§ **Texte de lecture**
★ ★ ★ ★

La crise que connaît actuellement l’euro est «tout bénéfice» pour l’Algérie. C’est ce qu’a souligné hier Brahim Gacem, expert en finance internationale, au cours d’une conférence débat qu’il a animée au centre de presse El Moudjahid.
La raison en est simple : la monnaie européenne se dépréciant, les importations algériennes de l’Europe reviendront moins cher.
C’est différent de la crise financière internationale de 2008-2009, où les cours du pétrole s’étaient effondrés et où l’euro avait pris de la valeur, entraînant des répercussions négatives sur la balance des paiements.
De plus, la détérioration de la monnaie unique fragilise les Etats de l’UE, les mettant dans une position difficile sur le plan économique et financier.Cette situation, l’Algérie de même que tous les pays émergents devraient en tirer profit et mieux négocier leurs relations avec les Vingt-Sept.
L’Algérie aura le 15 juin prochain à Bruxelles une réunion avec le Conseil européen, pour essayer de mettre à plat certaines questions en rapport avec l’accord d’association avec l’UE.
La dépréciation de l’euro s’invitera-t-elle dans ces débats ? Les négociateurs algériens seront-ils dans une position confortable pour négocier au mieux les clauses de cet accord ? Pour Brahim Gacem, en temps de crise, les Etats «se barricadent», se protègent, protègent leurs échanges, en renforçant les barrières douanières.
Cette manière de faire, les Européens en usent aujourd’hui et ils ne peuvent pas la contester à l’Algérie, a-t-il avancé. Ce procédé, les négociateurs algériens peuvent le faire valoir, a-t-il recommandé.
Au sujet des dernières dispositions prises dans le cadre de la loi de finances complémentaire 2009, l’invité du forum d’El Moudjahid dira que ce sont des mesures «réfléchies» et «justifiées» dans une économie moderne. Ce sont des dispositions «normales», comme on en trouve aux «quatre coins du monde», a-t-il ajouté.
A l’en croire, l’importation de véhicules, par exemple, payée en devise forte, n’apporte pas grand-chose à l’économie nationale, le réseau des concessionnaires créant «peu d’emplois». Tempérant ses propos, il a eu cette phrase : «Que l’Algérie en importe en temps normal [le baril à 149 dollars], cela paraît normal, mais qu’elle le fasse alors que les cours du brut ont été divisés par trois, cela me semble excessif.»

★ ★ ★ ★

§ **Éléments enregistrés**

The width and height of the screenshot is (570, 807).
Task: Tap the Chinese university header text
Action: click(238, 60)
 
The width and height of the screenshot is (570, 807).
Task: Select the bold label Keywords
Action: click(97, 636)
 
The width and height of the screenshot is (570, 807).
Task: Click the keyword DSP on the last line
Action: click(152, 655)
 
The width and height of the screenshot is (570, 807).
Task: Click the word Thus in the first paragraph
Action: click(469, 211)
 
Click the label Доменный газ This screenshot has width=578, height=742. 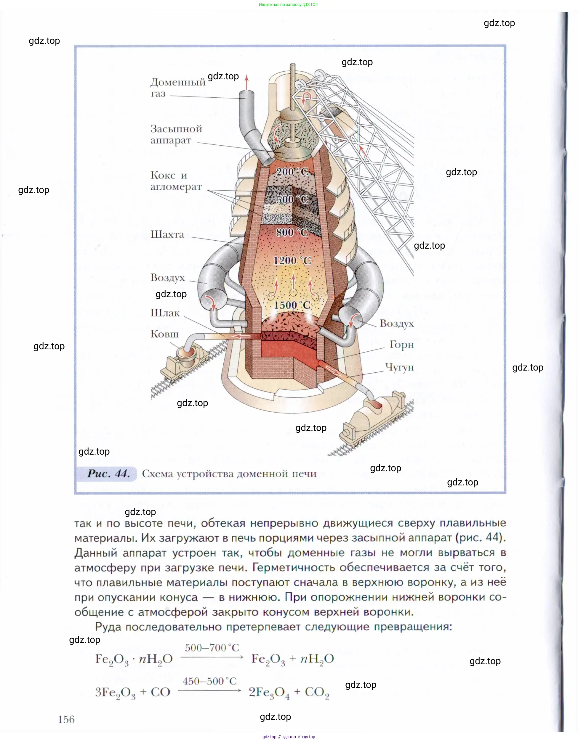point(177,87)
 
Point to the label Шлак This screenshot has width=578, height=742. point(165,313)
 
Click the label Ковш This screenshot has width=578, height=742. point(164,334)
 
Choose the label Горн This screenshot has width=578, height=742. point(401,345)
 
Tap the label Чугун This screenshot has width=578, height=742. point(399,367)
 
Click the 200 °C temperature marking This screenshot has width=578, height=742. point(292,172)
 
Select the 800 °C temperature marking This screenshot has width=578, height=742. point(292,232)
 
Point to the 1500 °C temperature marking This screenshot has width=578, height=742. point(292,305)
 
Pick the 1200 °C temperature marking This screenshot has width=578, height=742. point(292,260)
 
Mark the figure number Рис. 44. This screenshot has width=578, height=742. point(108,474)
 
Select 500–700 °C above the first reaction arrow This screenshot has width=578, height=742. point(212,648)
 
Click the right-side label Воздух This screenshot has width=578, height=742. point(396,323)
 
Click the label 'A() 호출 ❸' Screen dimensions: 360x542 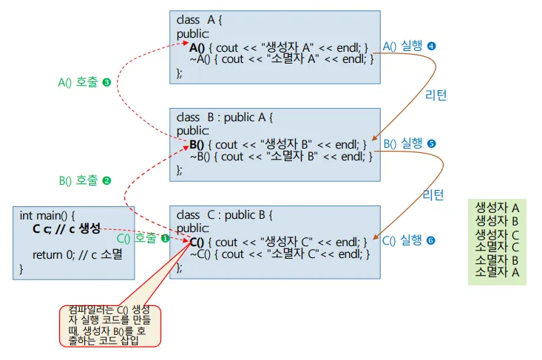tap(84, 83)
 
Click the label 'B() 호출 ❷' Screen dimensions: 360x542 tap(84, 180)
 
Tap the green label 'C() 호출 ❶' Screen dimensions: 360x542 tap(143, 239)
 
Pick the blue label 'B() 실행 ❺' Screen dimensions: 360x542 tap(409, 143)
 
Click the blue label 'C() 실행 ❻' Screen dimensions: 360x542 tap(409, 240)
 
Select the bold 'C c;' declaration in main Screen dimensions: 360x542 tap(42, 228)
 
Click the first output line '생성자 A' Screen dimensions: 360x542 tap(496, 208)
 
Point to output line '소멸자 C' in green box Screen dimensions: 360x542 tap(496, 246)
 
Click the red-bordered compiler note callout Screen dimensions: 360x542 tap(111, 325)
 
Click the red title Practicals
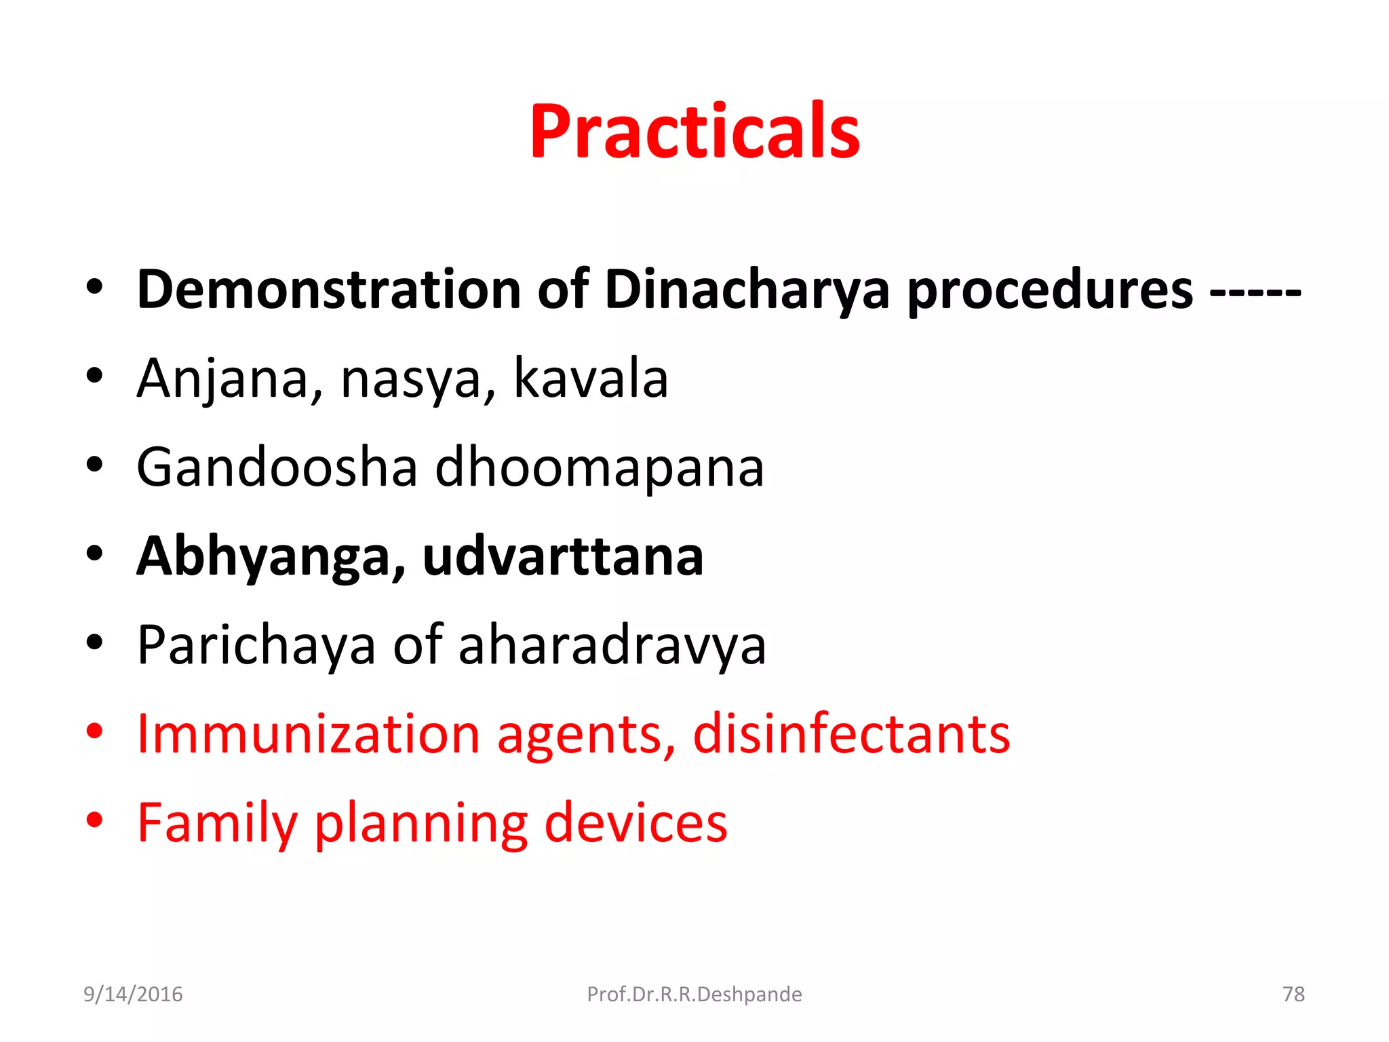coord(694,132)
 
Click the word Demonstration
coord(328,290)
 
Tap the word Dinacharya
coord(746,290)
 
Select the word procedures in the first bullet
coord(1049,290)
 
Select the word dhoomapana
coord(599,468)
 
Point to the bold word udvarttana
coord(562,556)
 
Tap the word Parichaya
coord(256,645)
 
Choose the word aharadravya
coord(612,645)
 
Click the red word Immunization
coord(309,734)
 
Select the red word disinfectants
coord(850,734)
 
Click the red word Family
coord(216,823)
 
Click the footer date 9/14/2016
coord(133,995)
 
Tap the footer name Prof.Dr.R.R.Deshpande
coord(694,995)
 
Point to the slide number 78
coord(1293,995)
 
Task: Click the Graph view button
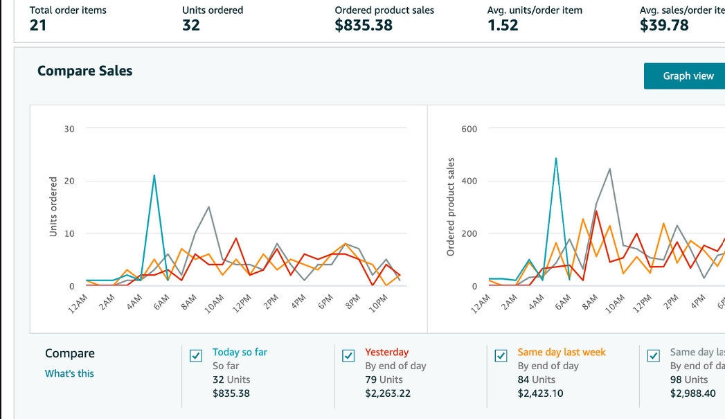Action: point(688,76)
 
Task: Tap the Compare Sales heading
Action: point(84,71)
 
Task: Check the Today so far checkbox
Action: point(196,356)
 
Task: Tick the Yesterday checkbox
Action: point(348,356)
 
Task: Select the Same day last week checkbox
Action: point(501,356)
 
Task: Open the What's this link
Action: point(69,373)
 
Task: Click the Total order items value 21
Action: point(37,26)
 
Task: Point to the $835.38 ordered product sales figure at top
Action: point(364,26)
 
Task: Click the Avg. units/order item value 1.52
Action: point(503,26)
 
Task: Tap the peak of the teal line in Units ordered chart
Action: point(154,175)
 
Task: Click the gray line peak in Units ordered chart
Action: point(208,207)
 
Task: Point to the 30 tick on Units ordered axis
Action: point(70,129)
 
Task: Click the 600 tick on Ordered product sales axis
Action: point(469,129)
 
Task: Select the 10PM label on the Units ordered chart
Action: point(378,303)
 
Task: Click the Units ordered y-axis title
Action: point(53,207)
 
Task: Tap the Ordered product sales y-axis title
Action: point(451,207)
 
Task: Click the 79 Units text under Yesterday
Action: point(384,380)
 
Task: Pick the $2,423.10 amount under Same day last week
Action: point(540,393)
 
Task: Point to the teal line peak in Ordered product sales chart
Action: point(556,158)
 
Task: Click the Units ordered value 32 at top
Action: point(191,26)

★ ★ ★ ★

§ **Consigne 1**
D'après le texte sur la crise de l'euro, pourquoi cette crise est-elle « tout bénéfice » pour l'Algérie ? Répondez en une à trois phrases.
§ **Consigne 2**
Rédigez la suite du texte sur la crise de l'euro et l'Algérie, à partir de sa dernière phrase.
La liste provient d'une autre source que le texte.

§ **Réponse rédigée 1**
La monnaie européenne se dépréciant, les importations algériennes en provenance d'Europe reviendront moins cher. De plus, la détérioration de l'euro fragilise les États de l'UE, ce qui devrait permettre à l'Algérie de mieux négocier ses relations avec les Vingt-Sept.

§ **Réponse rédigée 2**
M. Gacem a par ailleurs estimé qu’il est exclu que la Grèce, affectée de plein fouet par une crise sans précédent, «quitte» l’Union européenne. De même, il a avancé qu’il est «impensable» que l’Allemagne tourne le dos à l’UE, au prétexte qu’il y a des pays, à l’image de la Grèce, qui ne mettent pas de la rigueur dans leur budget. Avant de dire oui, l’Allemagne s’était opposée à l’aide financière dont a bénéficié Athènes.
C’est un matelas de 110 milliards de dollars pour sauver un Etat enlisé dans une crise. Justifiant l’attitude des Allemands, le conférencier a livré quelques données significatives : les employés germains partent en retraite à l’âge de 67 ans, les Grecs à 52 ans.
En plus, les Grecs bénéficient d’un treizième et d’un quatorzième salaire. Ces avantages dans la corbeille grecque se conjuguent cependant au passé, après que l’Etat grec eut opéré un tour de vis dans les budgets.Brahim Gacem a, dans une communication introductive aux débats, brossé un tableau de l’évolution de la crise financière internationale.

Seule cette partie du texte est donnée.